My friend was employed as a security guard in a security agency. He worked there for almost 15 years and was constantly deployed in client malls. One time, he was absent from work because of a personal reason and this matter was reported by the mall to the security agency. The agency sacked him and he was not given any assignment for nine months.
Whenever he would inquire as his new post, the security agency would claim that there is no new client who is in need of a security guard. But, my friend said the security agency is hiring new security guards for immediate deployment. Can my friend file a case against the security agency?
Your friend can file a complaint for constructive dismissal against the Security Agency because he was placed under floating status for more than six (6) months. In Salvaloza vs. NLRC (G.R. No. 182086, November 24, 2010), the Supreme Court said:
“Temporary off-detail or floating status is the period of time when security guards are in between assignments or when they are made to wait after being relieved from a previous post until they are transferred to a new one. It takes place when the security agency’s clients decide not to renew their contracts with the agency, resulting in a situation where the available posts under its existing contracts are less than the number of guards in its roster. It also happens in instances where contracts for security services stipulate that the client may request the agency for the replacement of the guards assigned to it even for want of cause, such that the replaced security guard may be placed on temporary off-detail if there are no available posts under the agency’s existing contracts. During such time, the security guard does not receive any salary or any financial assistance provided by law. It does not constitute a dismissal, as the assignments primarily depend on the contracts entered into by the security agencies with third parties, so long as such status does not continue beyond a reasonable time. When such a floating status lasts for more than six (6) months, the employee may be considered to have been constructively dismissed.“
There is constructive dismissal if an act of clear discrimination, insensibility, or disdain by an employer becomes so unbearable on the part of the employee that it would foreclose any choice except to forego continued employment. It exists when there is cessation of work because continued employment is rendered impossible, unreasonable, or unlikely, as an offer involving a demotion in rank and a diminution in pay”.

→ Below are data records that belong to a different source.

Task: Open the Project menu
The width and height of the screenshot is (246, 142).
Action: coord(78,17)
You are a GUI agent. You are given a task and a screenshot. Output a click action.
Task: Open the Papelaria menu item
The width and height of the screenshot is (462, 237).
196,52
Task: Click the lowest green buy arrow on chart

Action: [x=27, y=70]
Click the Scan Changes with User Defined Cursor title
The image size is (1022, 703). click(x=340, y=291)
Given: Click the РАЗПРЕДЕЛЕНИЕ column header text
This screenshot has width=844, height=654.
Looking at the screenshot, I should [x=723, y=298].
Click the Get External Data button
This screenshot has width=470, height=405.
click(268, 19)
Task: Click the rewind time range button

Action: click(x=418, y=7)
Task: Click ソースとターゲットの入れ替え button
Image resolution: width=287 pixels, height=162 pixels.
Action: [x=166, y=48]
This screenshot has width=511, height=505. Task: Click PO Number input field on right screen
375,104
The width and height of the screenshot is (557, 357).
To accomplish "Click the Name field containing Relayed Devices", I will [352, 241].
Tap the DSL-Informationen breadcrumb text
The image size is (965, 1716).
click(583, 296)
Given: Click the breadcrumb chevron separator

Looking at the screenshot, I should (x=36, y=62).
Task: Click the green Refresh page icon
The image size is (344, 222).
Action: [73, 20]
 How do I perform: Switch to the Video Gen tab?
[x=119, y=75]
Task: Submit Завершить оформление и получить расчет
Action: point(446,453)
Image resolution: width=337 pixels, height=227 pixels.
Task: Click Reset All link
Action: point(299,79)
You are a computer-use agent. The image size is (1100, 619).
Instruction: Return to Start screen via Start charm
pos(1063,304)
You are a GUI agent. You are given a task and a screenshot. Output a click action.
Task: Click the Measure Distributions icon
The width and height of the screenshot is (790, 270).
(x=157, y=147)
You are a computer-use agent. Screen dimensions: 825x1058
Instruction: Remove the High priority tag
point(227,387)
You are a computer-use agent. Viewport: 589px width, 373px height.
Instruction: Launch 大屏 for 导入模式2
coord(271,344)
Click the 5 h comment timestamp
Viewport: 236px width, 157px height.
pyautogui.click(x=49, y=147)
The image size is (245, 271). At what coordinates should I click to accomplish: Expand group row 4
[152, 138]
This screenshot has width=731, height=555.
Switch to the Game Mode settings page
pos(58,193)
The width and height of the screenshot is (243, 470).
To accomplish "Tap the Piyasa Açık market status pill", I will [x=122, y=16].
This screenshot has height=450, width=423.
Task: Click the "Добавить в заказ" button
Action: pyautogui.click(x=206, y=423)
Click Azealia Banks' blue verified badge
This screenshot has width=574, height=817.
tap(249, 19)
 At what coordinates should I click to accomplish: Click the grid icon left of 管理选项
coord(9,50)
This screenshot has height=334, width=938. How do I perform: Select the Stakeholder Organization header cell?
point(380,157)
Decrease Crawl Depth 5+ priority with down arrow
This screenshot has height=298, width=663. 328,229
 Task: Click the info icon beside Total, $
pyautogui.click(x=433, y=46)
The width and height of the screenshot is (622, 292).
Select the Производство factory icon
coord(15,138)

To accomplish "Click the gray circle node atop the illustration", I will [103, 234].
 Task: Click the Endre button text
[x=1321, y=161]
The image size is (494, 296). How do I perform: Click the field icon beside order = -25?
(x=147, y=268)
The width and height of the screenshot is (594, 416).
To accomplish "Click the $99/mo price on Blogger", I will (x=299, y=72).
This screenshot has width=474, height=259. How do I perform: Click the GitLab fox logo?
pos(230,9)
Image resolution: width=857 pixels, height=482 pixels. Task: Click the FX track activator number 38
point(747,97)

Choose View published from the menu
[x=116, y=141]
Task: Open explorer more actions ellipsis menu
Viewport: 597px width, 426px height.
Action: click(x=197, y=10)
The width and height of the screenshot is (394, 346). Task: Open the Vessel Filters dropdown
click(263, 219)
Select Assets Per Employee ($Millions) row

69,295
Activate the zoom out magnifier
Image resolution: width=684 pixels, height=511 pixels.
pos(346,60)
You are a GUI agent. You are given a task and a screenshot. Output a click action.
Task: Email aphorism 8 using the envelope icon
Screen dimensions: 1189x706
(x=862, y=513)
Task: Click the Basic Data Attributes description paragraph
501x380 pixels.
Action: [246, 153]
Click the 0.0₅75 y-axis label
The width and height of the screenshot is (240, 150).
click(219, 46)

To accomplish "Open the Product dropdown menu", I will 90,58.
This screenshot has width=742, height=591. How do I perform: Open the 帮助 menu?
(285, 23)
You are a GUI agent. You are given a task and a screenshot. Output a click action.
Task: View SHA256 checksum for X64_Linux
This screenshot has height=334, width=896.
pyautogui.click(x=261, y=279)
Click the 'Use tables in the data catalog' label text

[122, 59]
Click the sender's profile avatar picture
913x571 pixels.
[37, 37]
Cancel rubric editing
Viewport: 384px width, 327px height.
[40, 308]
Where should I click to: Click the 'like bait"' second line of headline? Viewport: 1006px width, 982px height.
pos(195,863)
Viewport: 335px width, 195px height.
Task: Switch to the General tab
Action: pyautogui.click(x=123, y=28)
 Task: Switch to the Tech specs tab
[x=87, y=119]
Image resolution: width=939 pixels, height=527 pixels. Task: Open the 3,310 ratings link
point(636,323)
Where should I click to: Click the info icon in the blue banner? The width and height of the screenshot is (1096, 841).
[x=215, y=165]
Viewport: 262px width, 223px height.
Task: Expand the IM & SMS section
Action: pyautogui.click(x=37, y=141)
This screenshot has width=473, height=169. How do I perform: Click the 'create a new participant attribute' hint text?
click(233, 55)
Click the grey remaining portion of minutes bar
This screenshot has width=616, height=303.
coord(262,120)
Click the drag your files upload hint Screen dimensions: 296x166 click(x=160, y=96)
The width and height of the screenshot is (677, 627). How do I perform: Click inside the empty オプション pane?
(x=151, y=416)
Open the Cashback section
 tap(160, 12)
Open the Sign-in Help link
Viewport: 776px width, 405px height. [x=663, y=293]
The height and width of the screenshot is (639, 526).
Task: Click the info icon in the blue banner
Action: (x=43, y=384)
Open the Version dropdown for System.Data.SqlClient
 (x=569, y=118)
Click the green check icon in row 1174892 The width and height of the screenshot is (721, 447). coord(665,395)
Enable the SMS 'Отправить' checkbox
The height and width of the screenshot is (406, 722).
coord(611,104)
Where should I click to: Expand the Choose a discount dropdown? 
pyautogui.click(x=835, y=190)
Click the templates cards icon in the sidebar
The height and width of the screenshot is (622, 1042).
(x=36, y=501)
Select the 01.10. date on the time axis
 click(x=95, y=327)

Please be guided also by the provisions of Section 1 (a), Article 228, Republic Act No. 10396 which provides that: “(A)ll issues arising from labor and employment shall be subject to mandatory conciliation-mediation.” Section 1 (b) also provides that any or both parties involved in the dispute may pre-terminate the conciliation-mediation proceedings and request referral or endorsement to the appropriate Department of Labor and Employment (DOLE) Agency or Office which has jurisdiction over the dispute, or if both parties so agree, refer the unresolved issues to voluntary arbitration.
Your friend’s complaint against his employer should be referred first to the DOLE’s Single Entry Approach (SEnA). The latter’s purpose is to provide speedy, impartial, inexpensive and accessible settlement procedure for all labor issues.
We hope that we were able to answer your queries. Please be reminded that this advice is based solely on the facts you have narrated and our appreciation of the same. Our opinion may vary when other facts are changed or elaborated.